Less than six months after the fire, almost half of the 50 destroyed businesses were back in brand-new buildings. And more were on the way. 

One of the buildings under construction was Webster and Sons Hardware and Supply on Depot Street. Herbert Levi Webster and his three sons already had stores in West Canaan and Enfield, and they decided to capitalize on the opportunity that Canaan presented, with Herbert’s son Lynn in charge of the new store..

Today the store is known as Canaan Hardware and continues to thrive, albeit in a different location a block away. Along with the observance of the 100th anniversary of the fire, Herbert’s great-great-granddaughter,
owner Robin Dow Parker, is planning to commemorate a century in business.

“All of these businesses and houses and families had been very well established in town for decades, and within a matter of hours their lives were uprooted,” Dow Parker says, adding that the continued existence of the store honors the townspeople who lived through the horrors of the fire.
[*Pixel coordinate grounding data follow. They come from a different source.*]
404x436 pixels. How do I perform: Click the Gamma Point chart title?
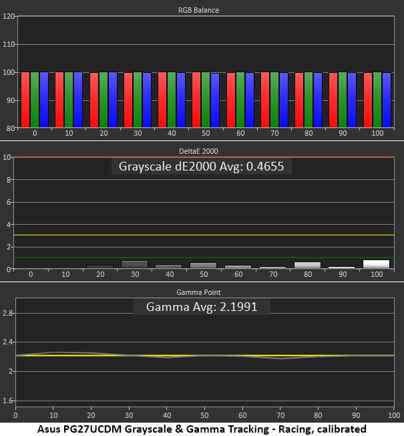pos(198,292)
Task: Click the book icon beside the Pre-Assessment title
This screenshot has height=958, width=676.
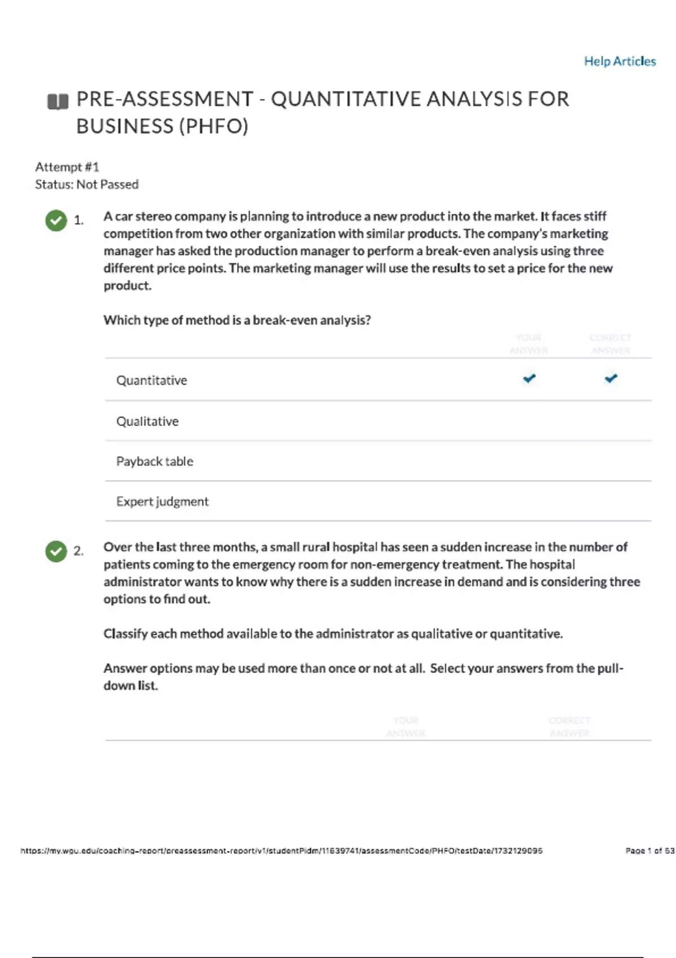Action: [57, 101]
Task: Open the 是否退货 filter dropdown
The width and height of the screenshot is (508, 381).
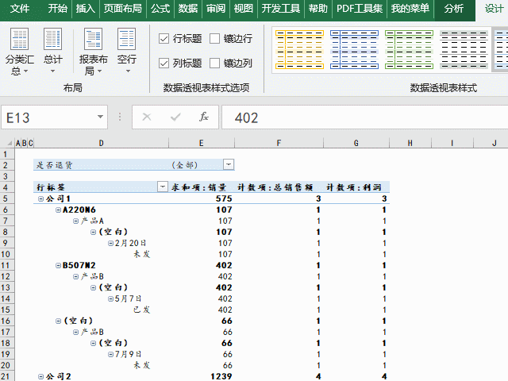Action: [229, 164]
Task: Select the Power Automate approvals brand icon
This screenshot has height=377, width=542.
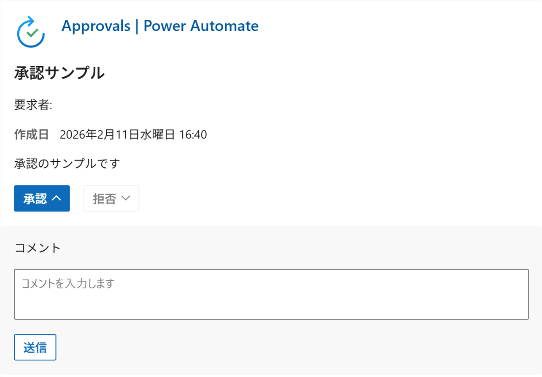Action: coord(30,31)
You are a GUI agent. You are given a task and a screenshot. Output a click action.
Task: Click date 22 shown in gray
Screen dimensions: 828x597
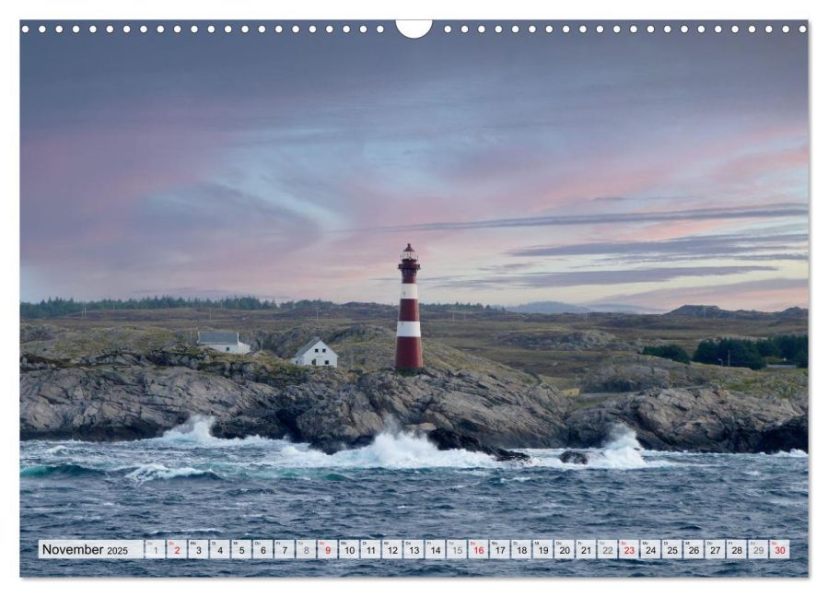click(607, 550)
But even though no remnants of the fire remain visible today, the question of “what if?” is never far away. Of course, no town has escaped change through the years wrought by war, depression or pandemic, but in the case of Canaan, it’s interesting to ponder how the town would be different today if the fire never happened — not just the businesses that didn’t reopen and the new ones that flocked to town, but also the people who shaped a town and its future.
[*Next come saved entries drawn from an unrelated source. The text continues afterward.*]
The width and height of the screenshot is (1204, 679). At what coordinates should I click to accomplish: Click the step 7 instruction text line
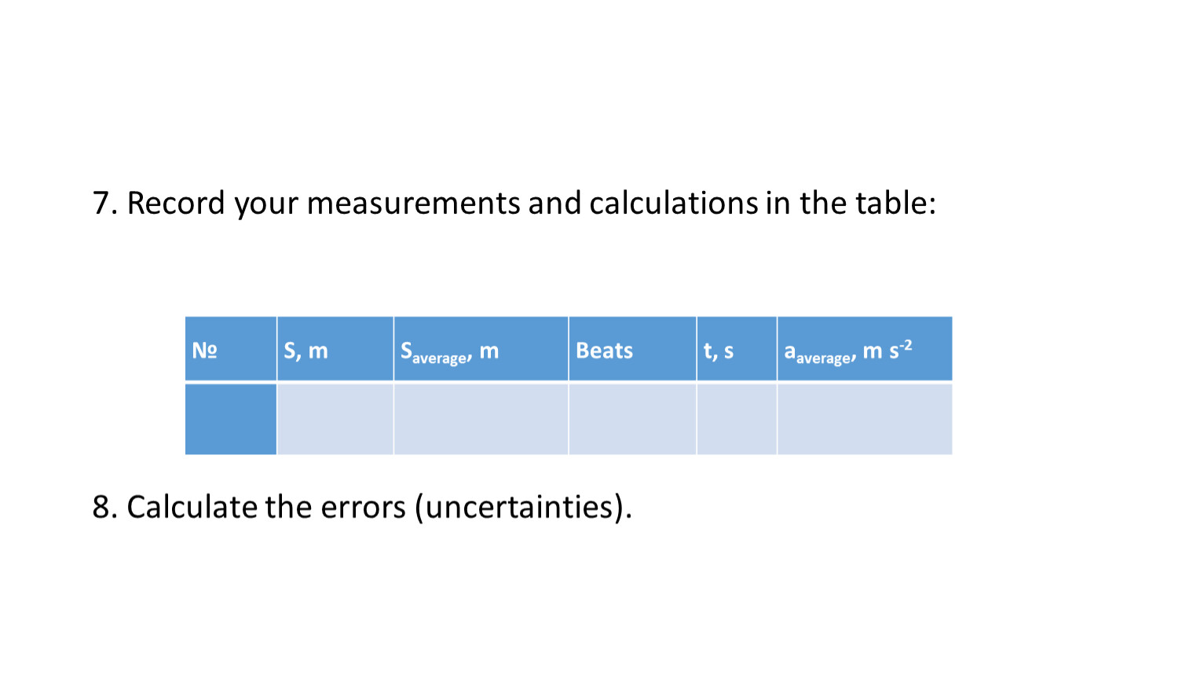pyautogui.click(x=514, y=204)
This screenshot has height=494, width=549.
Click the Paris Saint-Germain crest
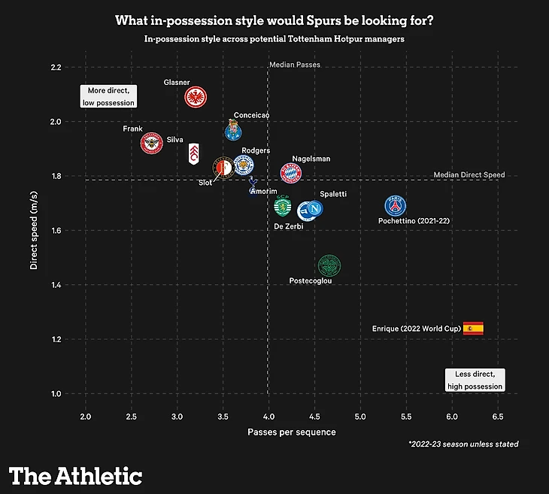tap(396, 206)
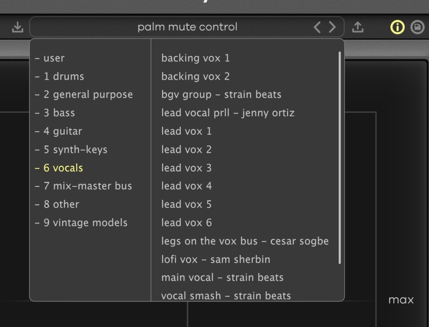This screenshot has height=327, width=429.
Task: Click the import preset download icon
Action: point(17,28)
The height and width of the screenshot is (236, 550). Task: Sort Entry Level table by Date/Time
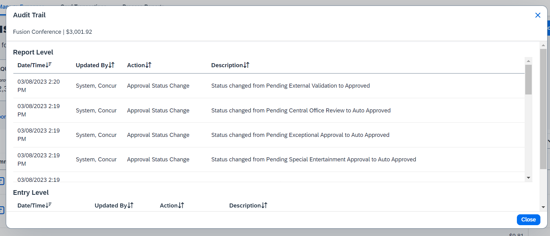(34, 206)
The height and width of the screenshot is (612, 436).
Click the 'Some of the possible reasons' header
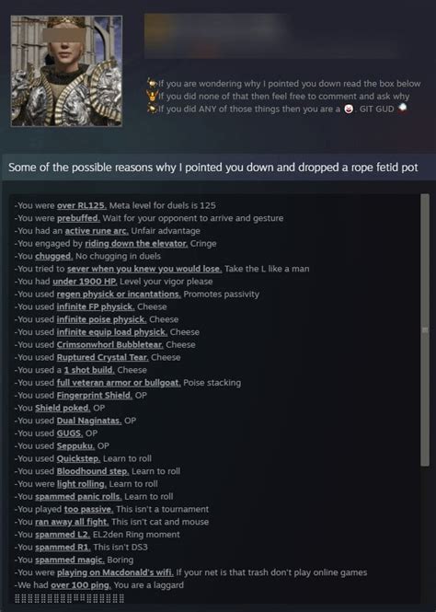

 As Canaan town historian, Donna Zani Dunkerton thinks it’s important to ask this question. “I don’t think the town ever recovered from the fire, because there were so many families who lost everything,” Dunkerton says. “A lot of people moved away because they couldn’t afford to rebuild, and even those who had insurance suffered, because the payout only covered a portion of their loss.” 

Of course, the question will remain largely unanswered, but a group of townspeople will gather on the 100th anniversary of the fire not only to commemorate what was indelibly lost but also to recognize what rose from the ashes. 

The town of Canaan is commemorating the 1923 fire on June 2 and 3, 2023. Friday’s events include a service at the Methodist Church, a chicken barbecue at the American Legion and an evening concert on the Common. On Saturday, town historian Donna Zani Dunkerton and her daughter Sara Dunkerton will give a talk on how citizens rebuilt the community, and the Canaan Fire Department will hold an open house with firefighter Alton Hennessy discussing how the fire department battled the fire. Artist Gary Hamel’s show, “Putting the Pieces Back Together,” will be held at the Canaan Town Library from June 2 through Old Home Days, which end on August 6.